Revolutionary startup ideas fail.
For a while now, I’ve heard people talk and write about their revolutionary ideas for a new business. At best, the term “revolutionary” in a startup business context is a gross exaggeration. How many ideas really come along that are so unique and contrary to the way things are done that they could be considered revolutionary? We’re not talking about social or political upheavals to right a wrong — it’s just a startup idea.
I imagine some of you are thinking, “What’s the big deal, Paul? Using the term revolutionary is a commonly accepted way to describe a business idea that is ground-breaking and great.” I admit that terminology gets distorted in all kinds of ways over time, and it’s not that big of a deal. But this one bugs me, so I’m going to write my article rant anyway :) You can check out a similar rant about “MVP” here.
Assuming the term is here to stay…
So, I realize I won’t convince people to stop using the term revolutionary when talking about startup ideas.
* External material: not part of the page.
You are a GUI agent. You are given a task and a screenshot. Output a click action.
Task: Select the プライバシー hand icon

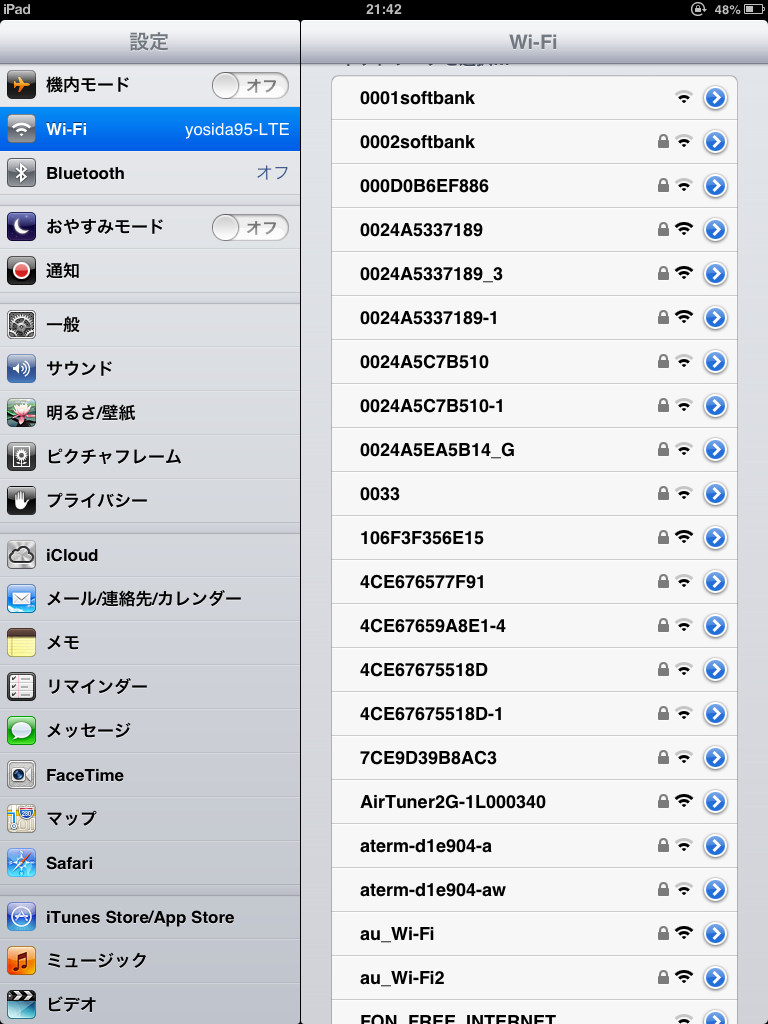pos(22,500)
But let’s at least apply the term in the most accurate way possible. The first definition of revolutionary I found was on vocabulary.com:
Revolutionary: A revolutionary person fearlessly advocates radical change. Revolutionary people and ideas challenge the status quo and might be violent or willing to upset the natural order to achieve their goals. Like the word revolve, it’s all about turning things around.
OK, so applying this definition properly to a startup business idea, it would go something like this:
A business model which brings about radical change. A product or service that upsets the natural order and turns things around.
This would also mean, that by definition, people wouldn’t understand it. They wouldn’t want it, and they wouldn’t buy it. On top of these behavioral hurdles, there is no infrastructure to support the idea, making it impossible to have a viable business model and turn a profit. We’ve seen this happen in the past, and typically refer to these ideas as “before their time”. These revolutionary ideas are failures. That is, until someone else tries the same thing a significant amount of time later… when it’s no longer such a revolutionary idea.
You don’t have to look very far to find examples of seemingly great ideas which fell flat because they were ahead of their time. In 1998, Kozmo wanted to “revolutionize” the way people get CDs (that was a thing in 1998), books, food, and more. They offered free 1 hr delivery for these products by browsing and ordering on the web (sound familiar?). The startup was well funded and the idea itself had tremendous potential, but people weren’t ready for it:
- No mobile devices to order — phones just made phone calls back then.
- No established gig economy — Kozmo had to provide all the gear to delivery personnel and jump through 1099/employee hoops.
- No easy way to pay — people didn’t trust their CC info on the web!
- Purchasing behaviors — buying habits at the time were based on brick and mortal stores. Consumers just didn’t want to browse things on the web, which was also crazy slow by the way.
There is a great write-up on kozmo.com by Micah Rosenbloom here.
So we can safely say that “revolutionary” ideas are terrible ideas in a startup business context. Who would want to surge forward with an idea that is certain to fail?
But what about past examples of success?
There are none. All past revolutionary startup ideas have failed. Note that a startup idea should not be confused with a vision. All kinds of revolutionary people have a vision of a better life in the future. If this person can determine and execute the non-revolutionary steps to bring the rest of humanity up to speed, I’d call them a visionary. But it still holds true that the business or businesses started along the way cannot be radical steps or a complete turn-around.
In order to have a good business idea (one with a chance to succeed), it must be relatable to people and closer to the status quo. It must be something that people can see themselves purchasing or using. It must be an “evolutionary” idea. There is no exception made for the visionary. This person is only successful if evolutionary steps can be put together in a way that brings people along a journey toward the radical idea.
OK, if a startup has enough runway to operate without a profit for a very long time, I suppose it’s possible to make a revolutionary idea go… But that’s cheating. By the time the idea is accepted, it’s no longer revolutionary. Plus, when you and I apply the “SpaceX business plan” to our startup ideas, there are a lot of holes to say the least. That company has been in existence since 2002 and has yet to realize it’s concept. It has also signed a number of contracts in excess of $1.5B with NASA to make some trips into space on it’s behalf. I just can’t consider that a startup by any normal standard.
So, if you’re one of those people with a “revolutionary” startup idea, you better have a more reasonable evolutionary concept that you’re trying to sell first. Without that step, people will just find your idea revolting.